Oppenheimer: Why Some Critics Are Accusing Christopher Nolan's Film Of 'Sanitizing' The Bomb
No matter which way you slice it, there's not really any way to discuss the creation of the atomic bomb without at least a little bit of controversy, even nearly eight decades later. This complicated legacy is no doubt much of what Christopher Nolan is trying to reckon with in his latest film about the life of J. Robert Oppenheimer. However, despite being highly acclaimed by both critics and audiences, not everyone is a fan of the film.
Some have argued that because the film doesn't include the results of the bombs being dropped in Japan and the fallout of the Trinity Test, that "Oppenheimer" is glossing over important consequences of the bomb's creation and use. This is very much the tack that Emily Strasser has taken in her article for Bulletin of the Atomic Scientists.
"Oppenheimer does not show a single image of Hiroshima or Nagasaki," Strasser writes. She went on to describe her mixed feelings with regard to the way that the blasts are depicted through the imagination of a haunted Oppenheimer in the film. "The scene is powerful and unsettling and, arguably, avoids sensationalizing the atrocity by not depicting the victims outright," Strasser continued. "But it also plays into a problematic pattern of whitewashing both the history and threat of nuclear war by appropriating the trauma of the Japanese victims."
Strasser thinks that the movie should have shown the horror
Emily Strasser's grandfather worked on atomic weapons, and the writer has been reckoning with this legacy ever since. She recalled how flippantly depictions of the bomb could be in her hometown. "At the Catholic church in town, a pious Mary stands atop an orb bearing the overlapping ovals symbolizing the atom, and until it closed a few years ago, a local restaurant displayed a sign with a mushroom cloud bursting out of a mug of beer," Strasser wrote.
While Strasser doesn't seem to believe that "Oppenheimer" is this crude in its depiction of the impact of atomic weapons on the world, she does argue that we needed to see more of their devastating power to properly understand them in the film. "Not only is it dishonest and harmful to erase the suffering of the real victims of the bomb, but doing so moves the bomb into the realm of the theoretical and abstract," the writer argued.
Though, as we noted above, there are definitely many critics of "Oppenheimer" who echo exactly these kinds of arguments, there are those who share different views.

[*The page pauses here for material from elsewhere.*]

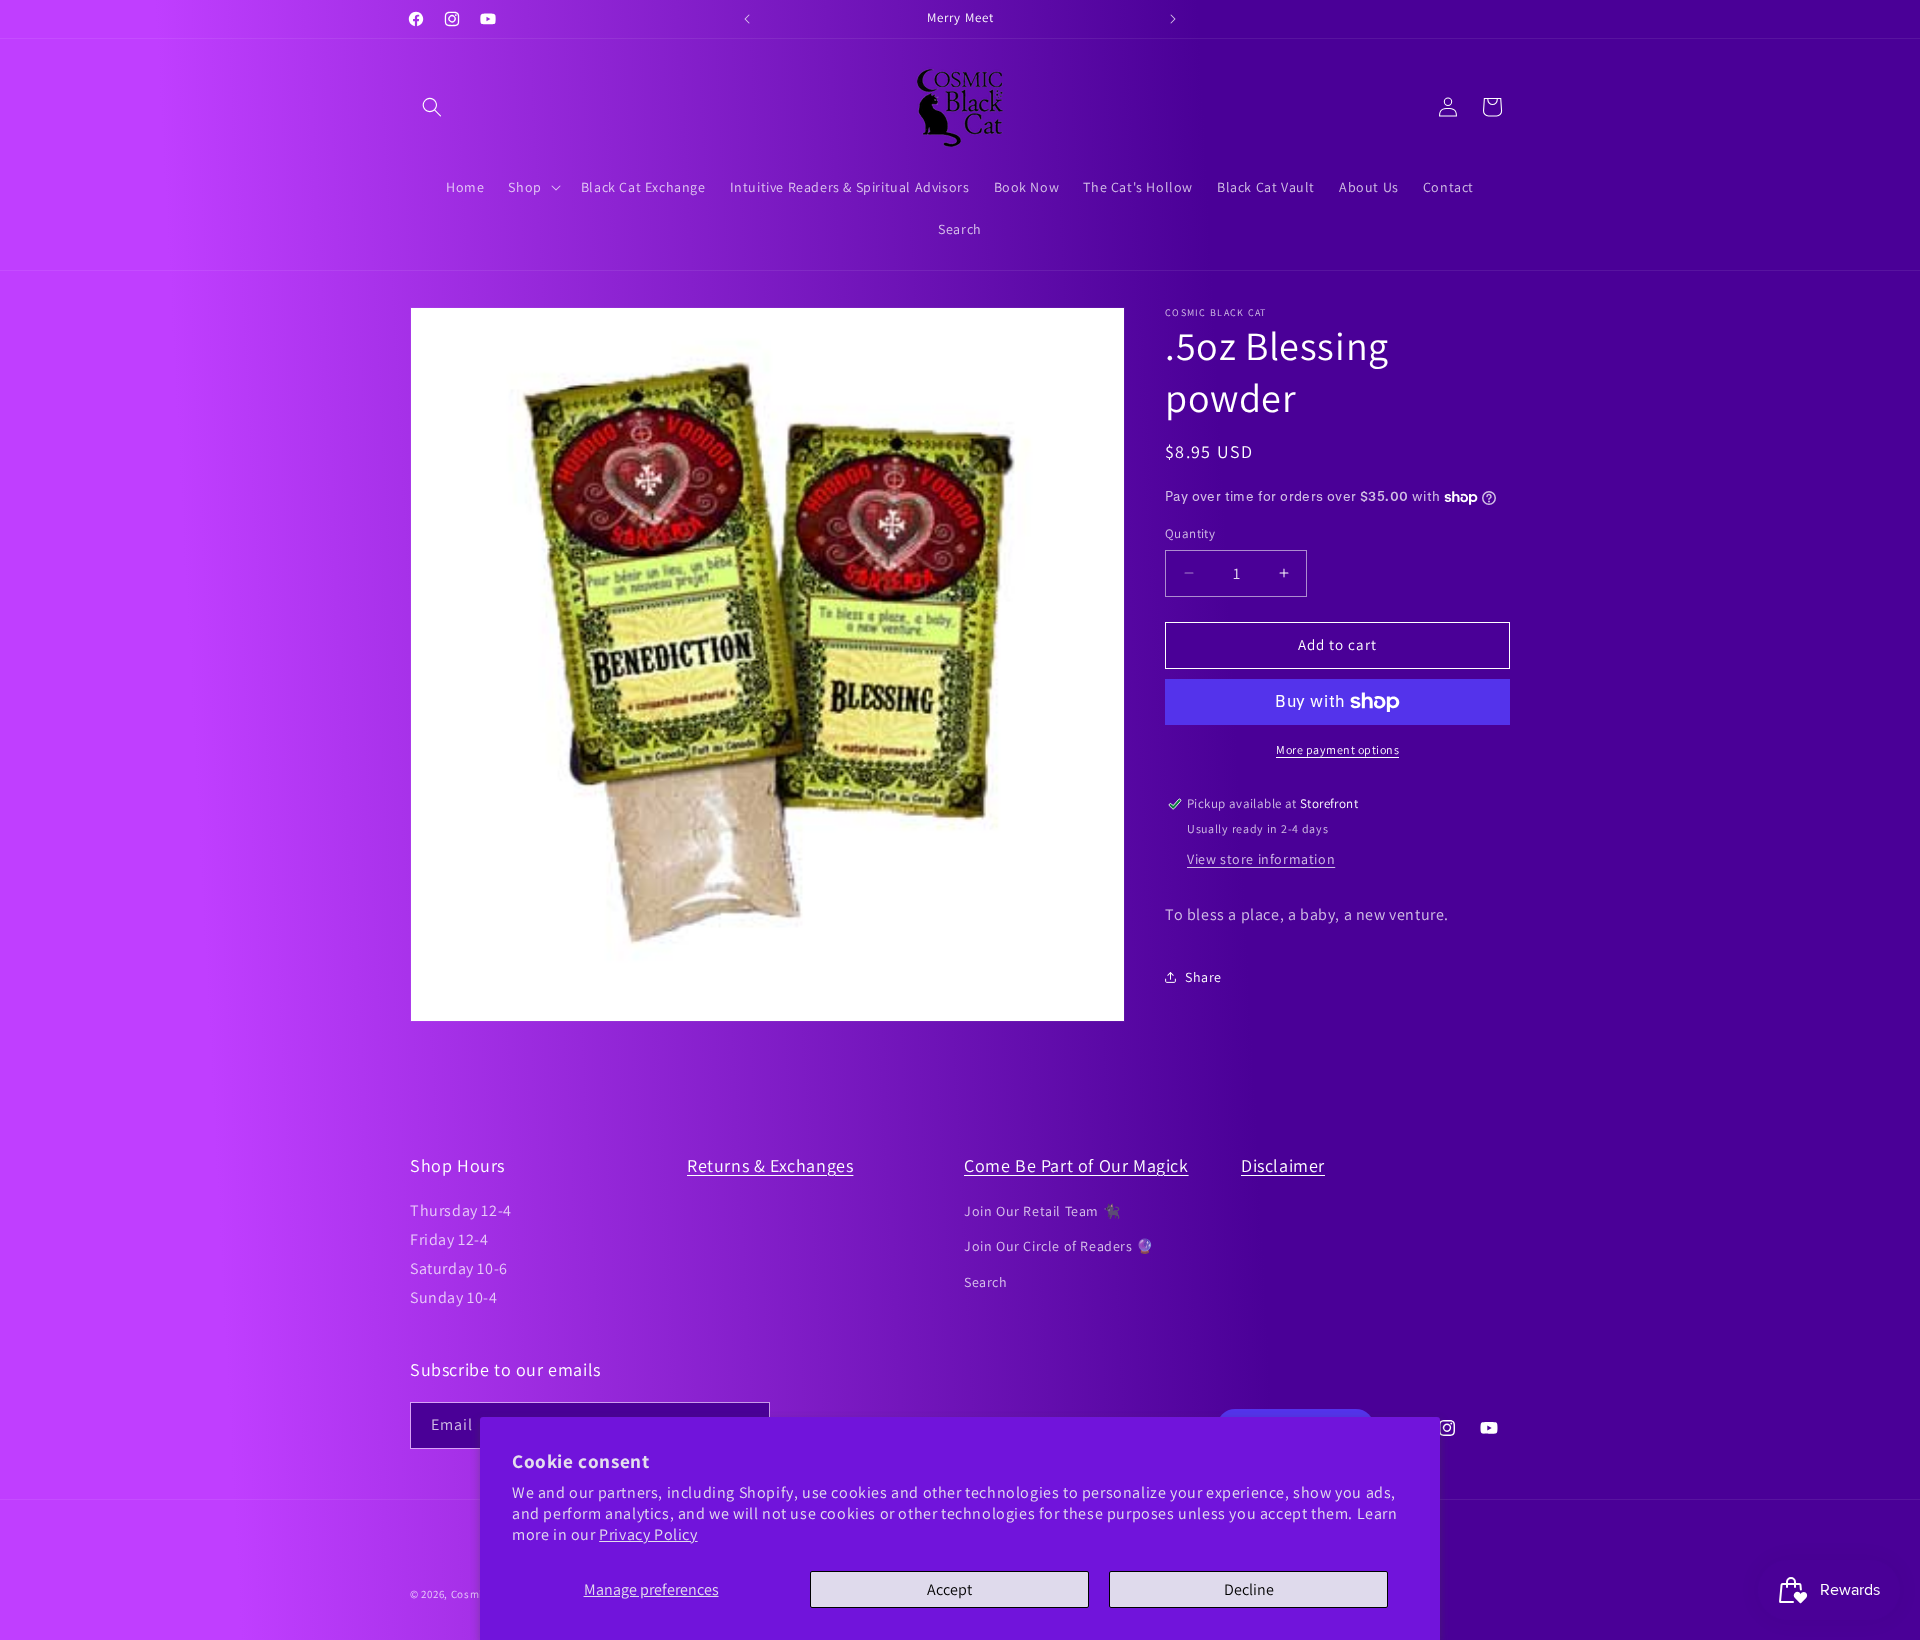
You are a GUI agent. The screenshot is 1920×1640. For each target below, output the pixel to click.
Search (986, 1282)
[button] (432, 107)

Their opponents have suggested that the film — a biopic told almost exclusively through the titular scientist's viewpoint — straying too far away would betray the nature of the story as Christopher Nolan intended to tell it.
The debate around Oppenheimer won't be settled any time soon
While audiences have been flocking to both "Barbie" and "Oppenheimer," neither film has been without its critics. Still, though the criticisms lobbed at Greta Gerwig's movie have been mainly shrugged off as baseless, those who take issue with Christopher Nolan's film do at least have some firm ground to stand on.

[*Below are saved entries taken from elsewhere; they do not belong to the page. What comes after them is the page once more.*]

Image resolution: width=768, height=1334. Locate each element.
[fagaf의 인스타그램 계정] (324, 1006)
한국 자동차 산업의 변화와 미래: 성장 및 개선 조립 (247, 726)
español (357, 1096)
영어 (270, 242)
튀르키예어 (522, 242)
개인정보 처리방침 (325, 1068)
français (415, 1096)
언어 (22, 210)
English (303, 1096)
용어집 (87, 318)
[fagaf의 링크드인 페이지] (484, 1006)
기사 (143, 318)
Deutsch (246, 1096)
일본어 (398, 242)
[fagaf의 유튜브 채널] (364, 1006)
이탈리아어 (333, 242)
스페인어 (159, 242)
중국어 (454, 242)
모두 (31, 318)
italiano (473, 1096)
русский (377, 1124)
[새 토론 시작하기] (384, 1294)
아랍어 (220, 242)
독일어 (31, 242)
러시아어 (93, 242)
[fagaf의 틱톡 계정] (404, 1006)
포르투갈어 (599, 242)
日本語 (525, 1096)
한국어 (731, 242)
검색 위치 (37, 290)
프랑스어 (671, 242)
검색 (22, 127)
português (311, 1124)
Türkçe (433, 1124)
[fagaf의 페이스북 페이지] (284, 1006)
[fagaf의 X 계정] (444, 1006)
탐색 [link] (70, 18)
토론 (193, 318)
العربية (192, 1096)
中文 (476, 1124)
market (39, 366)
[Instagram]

Emily Strasser digs deep into these points in her article. "'Oppenheimer' does not make a joke of nuclear weapons," she writes. "But by erasing the specific victims of the bombings, it repeats a sanitized treatment of the bomb that enables a lighthearted attitude and limits the power of the film's message." Even with that in mind, there are still many different takes on the film. Notably, director Oliver Stone turned the movie down because even he wasn't sure how to approach it. Meanwhile, scientist Neil DeGrasse Tyson argued that creating the bomb was not evil.
Though the conversation about nuclear weapons — concerning both their creation and their use — has been ongoing since the bombs were first dropped back in 1945, it's unlikely that the debate will ever be truly solved. On the contrary, being that "Oppenheimer" is already predicted to be an awards contender, there is probably going to be plenty of talk to come on the subject.